Copy out, in full, each line of the material below that contains the word "height".

* PROVIDED RECORDS:
<<<<
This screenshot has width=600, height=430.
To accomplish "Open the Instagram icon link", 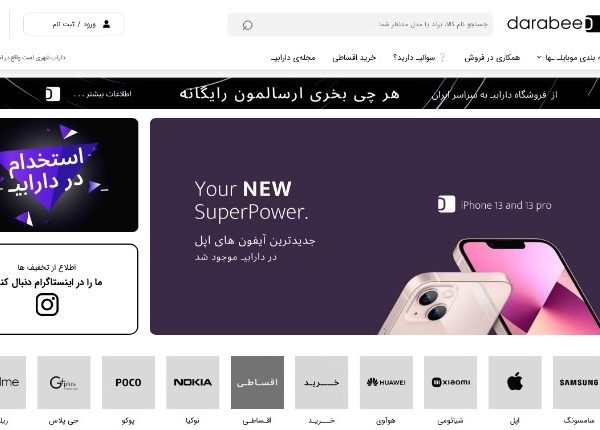I will (x=47, y=305).
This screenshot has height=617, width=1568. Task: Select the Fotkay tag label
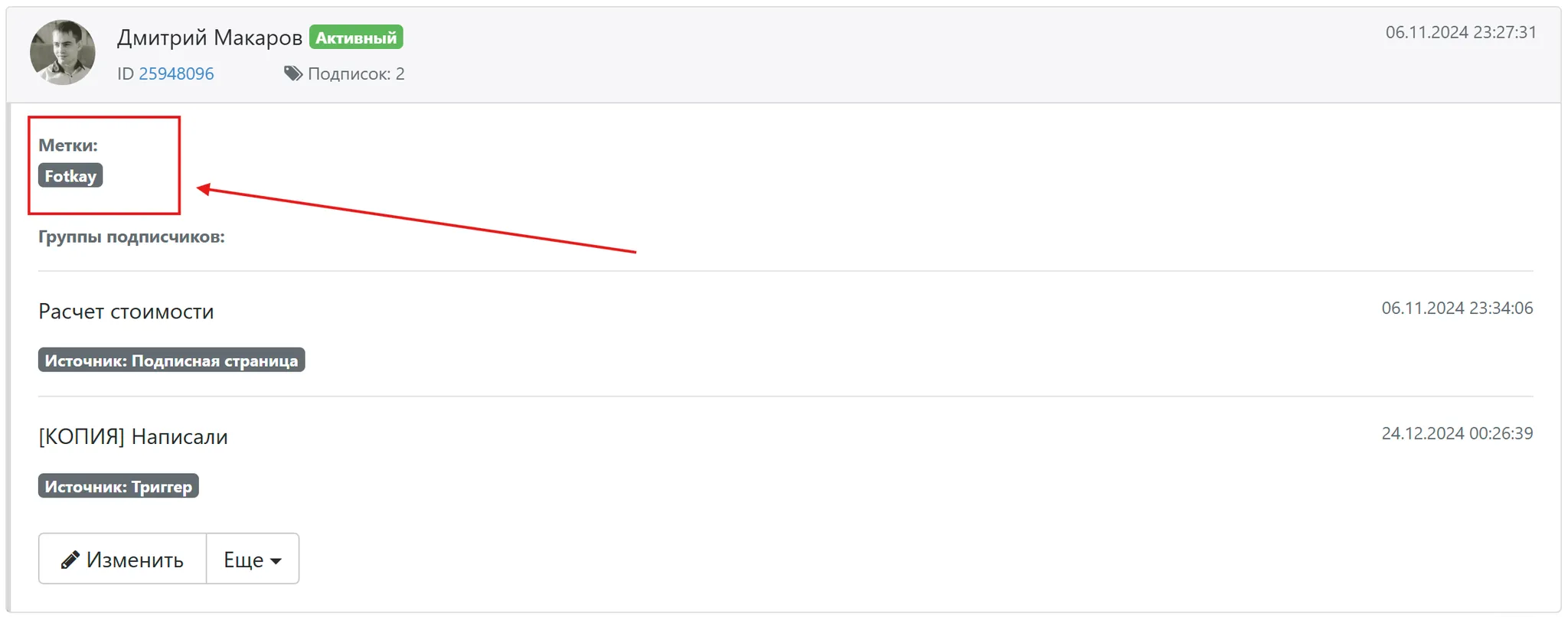[x=70, y=176]
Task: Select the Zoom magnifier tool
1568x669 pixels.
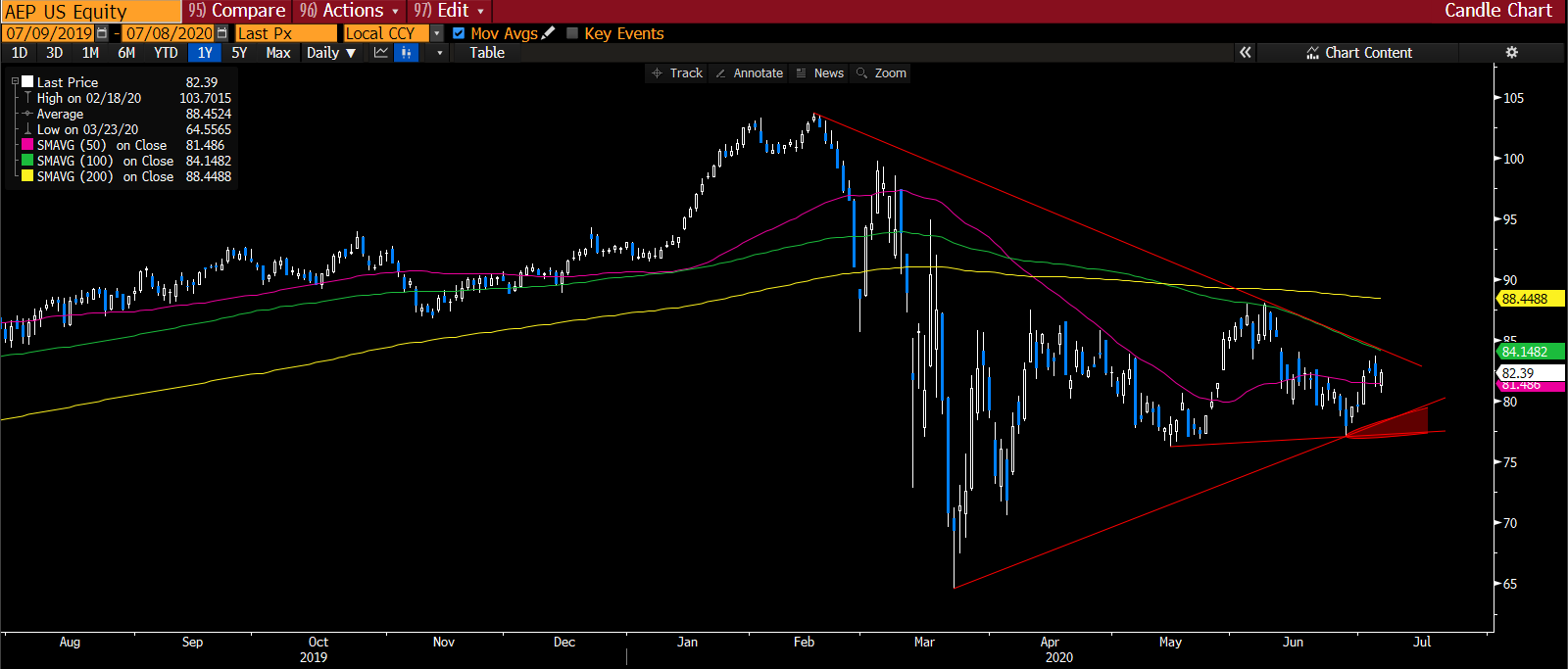Action: (x=881, y=73)
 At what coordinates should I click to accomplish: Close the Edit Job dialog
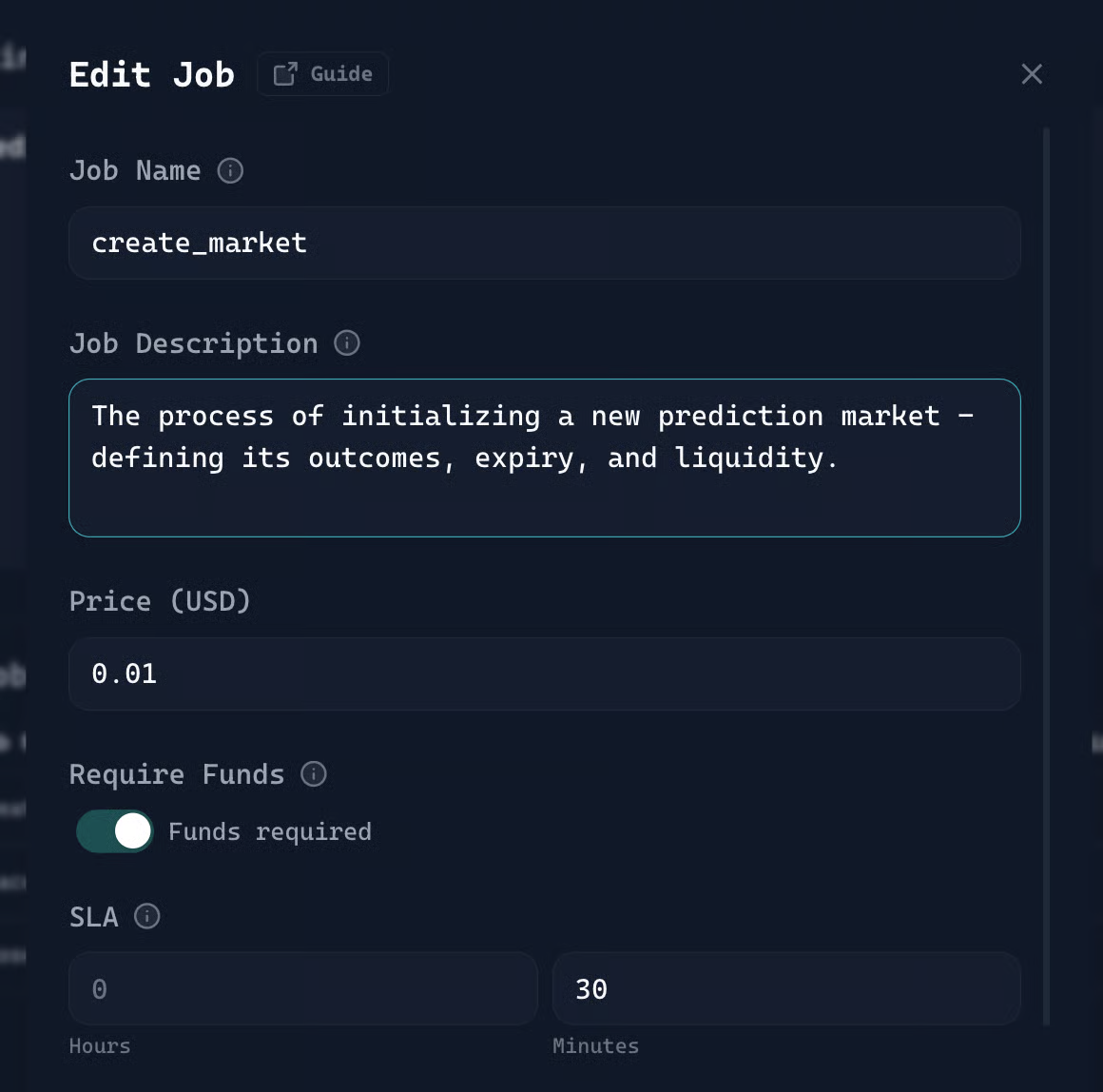click(1032, 74)
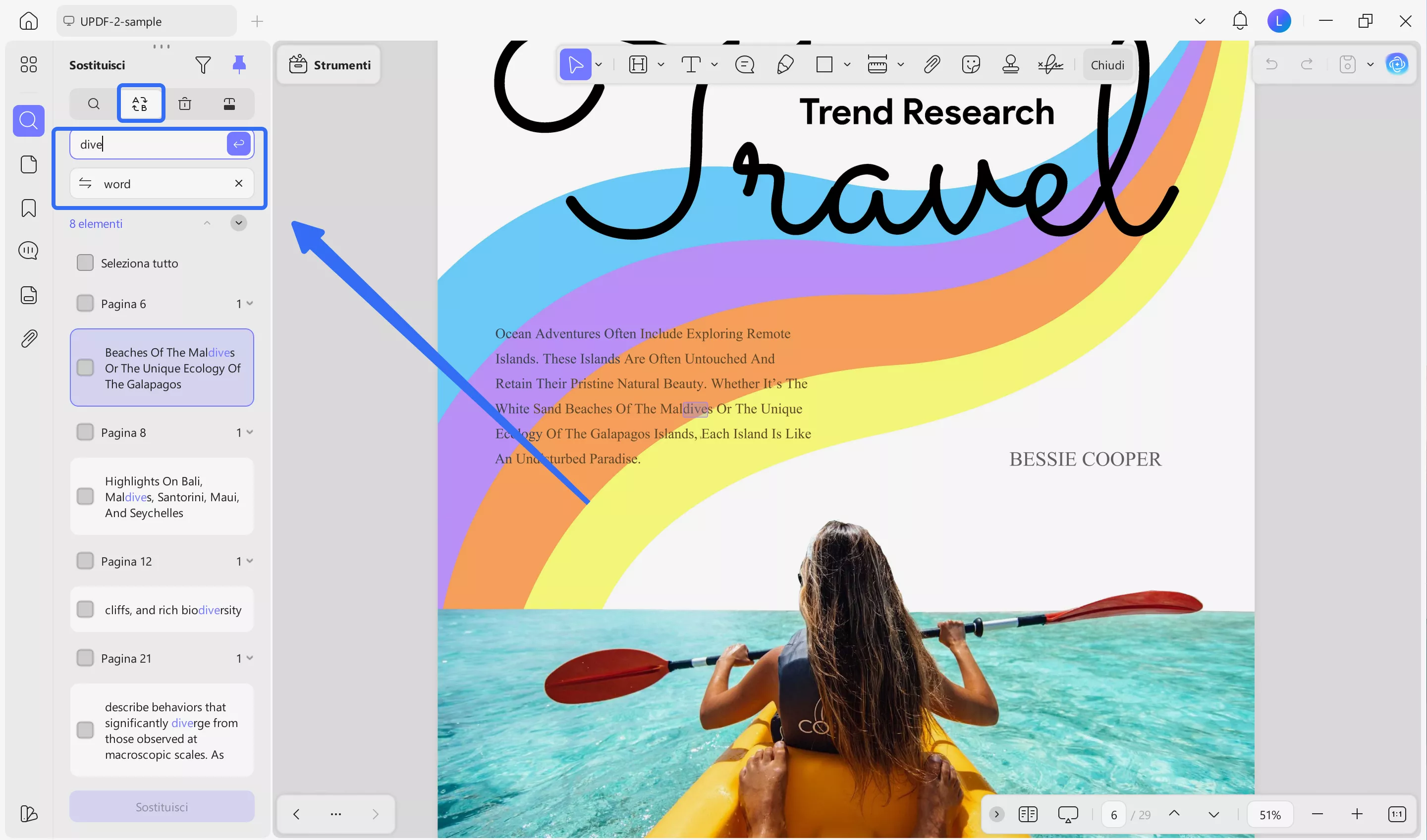Select the sticker tool in toolbar
Image resolution: width=1427 pixels, height=840 pixels.
[972, 64]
>>>>
* FULL RESPONSE:
This screenshot has width=600, height=430.
This screenshot has height=617, width=1568. Task: Select the Fotkay tag label
Image resolution: width=1427 pixels, height=840 pixels.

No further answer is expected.